SELECTION —

* * * * * * * * *

Accordingly, a status is a named result of a process step within
the business process that is a precondition for a following process
step.
During the lifecycle of a BO, the BO can enter various statuses. In
order to change a status, an action can be performed on the BO. In
some examples, it is not desirable to enable state changes from any
status to any other status and/or to enable actions with any status
as a precondition for a state change. Consequently, the SAM schema
refines a BO (BON) model, discussed in further detail below, in
terms of a constraint-based model that governs the lifecycle of the
BO (BON). In some examples, the SAM schema is intended to define
all possible statuses of a BON, possible actions that can be
performed on the BON, the resulting statuses, and preconditions in
terms of statuses that have to be reached to perform a certain
action. In other words, the SAM schema provides a constraint-based
model that defines constraints between statuses and actions.
Consequently, the SAM schema is a status schema model type. In some
examples, a status schema includes the status variables of a BON,
the possible status transitions to the values of these status
variables (i.e., triggered by actions) and of preconditions that
guard changes to the status variables. At design time, for a given
BON, various status schemas can be defined and, when the BON is
initialized, one of the status schemas is selected and loaded into
the runtime. During runtime (e.g., execution of the modeled
process), status changes of a BO occur as they are modeled.
Consequently, it can be ensured that no changes other than modeled
changes occur and required changes actually do occur. In order to
do so, the SAM schema (constructed during the design time) is
loaded and evaluated at runtime. Accordingly, a SAM schema
describes the expected runtime behavior of a BON in a certain
business context and represents the relationship between the status
of a BON and its actions, and actual variable values provided
during runtime can be compared to the SAM schema to ensure the
modeled process is executed as expected.

* * * * * * * * *

PROVIDED DATA —

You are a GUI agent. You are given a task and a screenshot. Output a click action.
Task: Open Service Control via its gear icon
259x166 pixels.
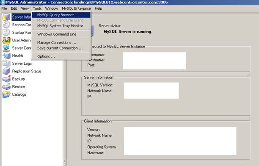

* * * * * * * * *

GOAL 1 —
Decide whether each statement agrees with the SAM schema passage. Answer yes or no for each, and quote the exact words of the passage that settle it.
(a) The SAM schema is constructed at design time and evaluated at runtime.
(b) When a BON is initialized, all of its status schemas are loaded into the runtime.
(c) An action can be performed on a BO to change its status.
GOAL 2 —
Answer these questions using the SAM schema passage.
(a) How does the passage define a status?
(b) What model type is the SAM schema said to be?
(c) What can actual variable values provided during runtime be compared to?
GOAL 3 — Carry the SAM schema passage forward with a further paragraph that begins after its final sentence.
The data is separate material and has no connection to the SAM schema passage.

WRITTEN ANSWER 1 —
(a) Yes: "the SAM schema (constructed during the design time) is loaded and evaluated at runtime"
(b) No: "one of the status schemas is selected and loaded into the runtime"
(c) Yes: "In order to change a status, an action can be performed on the BO"

WRITTEN ANSWER 2 —
(a) As a named result of a process step within the business process that is a precondition for a following process step.
(b) A status schema model type.
(c) The SAM schema.

WRITTEN ANSWER 3 —
In summary, a status schema can include multiple elements. Example
elements include the multi-valued status variables, the actions,
and edges that define a relationship between a status value and an
action. As discussed above, the status variables and the
corresponding values represent the status of a BON, where a status
variable contains multiple possible status values. At runtime,
every status variable will have exactly one of the possible status
values at any given time. The actions represent the methods that
can be performed on the BON. For any given action, whether the
action is allowed to be performed can depend on the current status
of the BON. The edges represent preconditions that connect status
values with actions. The preconditions provide that the actions can
only be executed if the status variables have certain required
values. However, preconditions do not lead to automatic execution
of the corresponding actions (i.e., just because a precondition for
a particular action is fulfilled, the particular action is not
automatically executed). In some examples, if an action that is
allowed by the preconditions is called, the action changes the
state of the BO and executes exactly one of possibly several status
transitions that originate therefrom. In some examples, edges can
be provided between one status value of one variable to another
status value of another variable, indicating that one status update
directly triggers another status update (e.g., synchronizing).
In some implementations, example elements of a status schema can
include advanced modeling elements. In some examples, advanced
modeling elements can extend simple SAM modeling. By way of
non-limiting example, an advanced modeling element can enable
creation of a header status by aggregating various item status
values.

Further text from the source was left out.